Only a number is wanted here, namely how many lines of the data contain the string "sidebar".

++++++++++

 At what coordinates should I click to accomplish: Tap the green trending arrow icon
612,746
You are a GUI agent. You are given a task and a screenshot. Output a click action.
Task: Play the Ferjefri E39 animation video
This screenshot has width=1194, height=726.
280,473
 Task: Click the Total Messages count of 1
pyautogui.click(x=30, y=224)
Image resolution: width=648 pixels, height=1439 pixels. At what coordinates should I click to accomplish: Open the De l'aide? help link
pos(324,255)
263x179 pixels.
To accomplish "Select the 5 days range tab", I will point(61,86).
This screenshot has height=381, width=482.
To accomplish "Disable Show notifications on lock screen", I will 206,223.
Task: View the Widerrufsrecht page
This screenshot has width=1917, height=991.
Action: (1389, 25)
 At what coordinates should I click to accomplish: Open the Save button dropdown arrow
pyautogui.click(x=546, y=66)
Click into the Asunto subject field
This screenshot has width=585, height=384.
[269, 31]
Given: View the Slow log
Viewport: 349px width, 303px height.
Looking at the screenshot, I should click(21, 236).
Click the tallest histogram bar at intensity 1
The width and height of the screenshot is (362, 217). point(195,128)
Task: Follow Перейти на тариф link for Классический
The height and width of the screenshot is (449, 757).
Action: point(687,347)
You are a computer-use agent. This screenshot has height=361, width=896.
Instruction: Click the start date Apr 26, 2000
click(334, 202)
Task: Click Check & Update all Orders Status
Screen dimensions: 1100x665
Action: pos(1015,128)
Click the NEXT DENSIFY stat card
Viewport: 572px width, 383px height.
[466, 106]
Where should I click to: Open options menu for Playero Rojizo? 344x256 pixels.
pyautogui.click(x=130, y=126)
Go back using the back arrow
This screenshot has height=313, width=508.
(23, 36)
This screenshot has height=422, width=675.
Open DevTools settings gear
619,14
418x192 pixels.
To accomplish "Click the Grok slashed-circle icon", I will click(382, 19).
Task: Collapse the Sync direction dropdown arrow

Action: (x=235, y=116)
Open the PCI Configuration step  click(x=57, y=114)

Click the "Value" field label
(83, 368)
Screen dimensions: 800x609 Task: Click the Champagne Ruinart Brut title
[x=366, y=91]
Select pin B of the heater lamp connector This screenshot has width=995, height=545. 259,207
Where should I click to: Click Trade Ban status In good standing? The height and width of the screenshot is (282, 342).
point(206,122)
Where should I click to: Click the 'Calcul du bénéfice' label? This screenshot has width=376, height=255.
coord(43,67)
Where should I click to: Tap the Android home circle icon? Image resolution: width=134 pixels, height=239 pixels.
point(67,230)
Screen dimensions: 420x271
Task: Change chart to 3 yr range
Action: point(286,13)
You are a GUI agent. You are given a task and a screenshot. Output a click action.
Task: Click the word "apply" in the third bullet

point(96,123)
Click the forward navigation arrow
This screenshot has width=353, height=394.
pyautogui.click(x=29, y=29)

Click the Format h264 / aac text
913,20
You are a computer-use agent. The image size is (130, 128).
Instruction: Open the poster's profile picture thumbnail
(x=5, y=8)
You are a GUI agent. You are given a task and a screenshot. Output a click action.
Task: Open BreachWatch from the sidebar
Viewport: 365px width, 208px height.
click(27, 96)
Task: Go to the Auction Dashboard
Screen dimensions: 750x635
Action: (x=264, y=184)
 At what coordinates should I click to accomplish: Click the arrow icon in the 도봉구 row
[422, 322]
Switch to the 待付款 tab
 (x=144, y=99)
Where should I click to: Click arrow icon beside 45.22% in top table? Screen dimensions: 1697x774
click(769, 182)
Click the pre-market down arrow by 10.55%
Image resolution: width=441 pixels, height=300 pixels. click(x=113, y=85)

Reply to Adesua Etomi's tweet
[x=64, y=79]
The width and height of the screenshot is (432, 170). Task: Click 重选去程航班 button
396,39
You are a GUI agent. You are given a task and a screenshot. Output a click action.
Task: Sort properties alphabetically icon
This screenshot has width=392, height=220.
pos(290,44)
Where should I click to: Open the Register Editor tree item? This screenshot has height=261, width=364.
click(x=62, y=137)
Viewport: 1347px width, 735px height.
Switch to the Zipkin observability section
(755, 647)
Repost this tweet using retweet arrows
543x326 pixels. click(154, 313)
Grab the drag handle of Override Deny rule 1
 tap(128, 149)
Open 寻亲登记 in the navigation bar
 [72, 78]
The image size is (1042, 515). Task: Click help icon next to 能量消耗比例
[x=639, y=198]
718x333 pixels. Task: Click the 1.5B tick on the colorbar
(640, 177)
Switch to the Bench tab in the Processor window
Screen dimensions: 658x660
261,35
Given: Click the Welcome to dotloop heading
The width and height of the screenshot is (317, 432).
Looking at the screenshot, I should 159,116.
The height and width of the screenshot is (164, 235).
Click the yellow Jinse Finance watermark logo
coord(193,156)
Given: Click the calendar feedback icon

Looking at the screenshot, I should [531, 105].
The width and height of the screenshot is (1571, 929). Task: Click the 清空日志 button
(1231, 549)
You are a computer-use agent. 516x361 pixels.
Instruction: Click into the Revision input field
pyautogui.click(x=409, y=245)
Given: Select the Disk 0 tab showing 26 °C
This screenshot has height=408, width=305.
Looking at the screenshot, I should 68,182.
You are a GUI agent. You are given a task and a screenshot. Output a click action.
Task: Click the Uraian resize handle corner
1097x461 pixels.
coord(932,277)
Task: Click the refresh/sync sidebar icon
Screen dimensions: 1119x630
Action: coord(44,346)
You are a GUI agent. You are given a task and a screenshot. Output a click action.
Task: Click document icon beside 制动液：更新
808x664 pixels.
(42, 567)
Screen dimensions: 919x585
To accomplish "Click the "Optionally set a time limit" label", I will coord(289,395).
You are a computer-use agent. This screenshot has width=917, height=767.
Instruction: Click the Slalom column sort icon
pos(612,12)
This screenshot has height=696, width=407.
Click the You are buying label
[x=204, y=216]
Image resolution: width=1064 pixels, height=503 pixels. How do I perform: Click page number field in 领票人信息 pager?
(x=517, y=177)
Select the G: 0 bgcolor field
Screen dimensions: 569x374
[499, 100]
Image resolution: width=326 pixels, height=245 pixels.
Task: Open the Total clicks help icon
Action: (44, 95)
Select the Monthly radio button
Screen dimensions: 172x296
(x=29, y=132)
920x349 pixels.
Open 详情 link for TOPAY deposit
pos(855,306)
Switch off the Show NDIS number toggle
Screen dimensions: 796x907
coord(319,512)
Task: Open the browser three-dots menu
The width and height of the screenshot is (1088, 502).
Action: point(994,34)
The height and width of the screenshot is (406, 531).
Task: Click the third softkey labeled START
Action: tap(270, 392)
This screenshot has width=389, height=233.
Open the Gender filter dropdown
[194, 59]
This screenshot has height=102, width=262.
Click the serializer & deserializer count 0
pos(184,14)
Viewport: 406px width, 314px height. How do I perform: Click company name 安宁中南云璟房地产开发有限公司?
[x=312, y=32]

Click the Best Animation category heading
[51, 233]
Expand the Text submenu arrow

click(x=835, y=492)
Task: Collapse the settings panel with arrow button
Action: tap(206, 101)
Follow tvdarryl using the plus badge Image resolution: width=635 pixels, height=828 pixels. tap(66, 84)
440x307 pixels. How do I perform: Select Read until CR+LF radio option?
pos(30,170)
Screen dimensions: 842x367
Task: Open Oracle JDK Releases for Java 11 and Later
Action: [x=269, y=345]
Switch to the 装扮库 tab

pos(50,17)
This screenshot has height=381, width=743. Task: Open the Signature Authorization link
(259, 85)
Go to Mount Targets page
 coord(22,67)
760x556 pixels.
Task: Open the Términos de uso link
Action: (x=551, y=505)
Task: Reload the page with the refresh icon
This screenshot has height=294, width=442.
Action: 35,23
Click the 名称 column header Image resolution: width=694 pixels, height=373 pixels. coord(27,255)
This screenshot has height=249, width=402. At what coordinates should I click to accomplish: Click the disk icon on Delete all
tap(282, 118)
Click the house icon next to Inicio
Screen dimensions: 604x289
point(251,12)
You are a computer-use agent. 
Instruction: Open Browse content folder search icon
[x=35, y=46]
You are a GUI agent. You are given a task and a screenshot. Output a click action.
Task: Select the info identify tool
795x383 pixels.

++++++++++

▶ **SOLUTION TO THIS TASK**: 2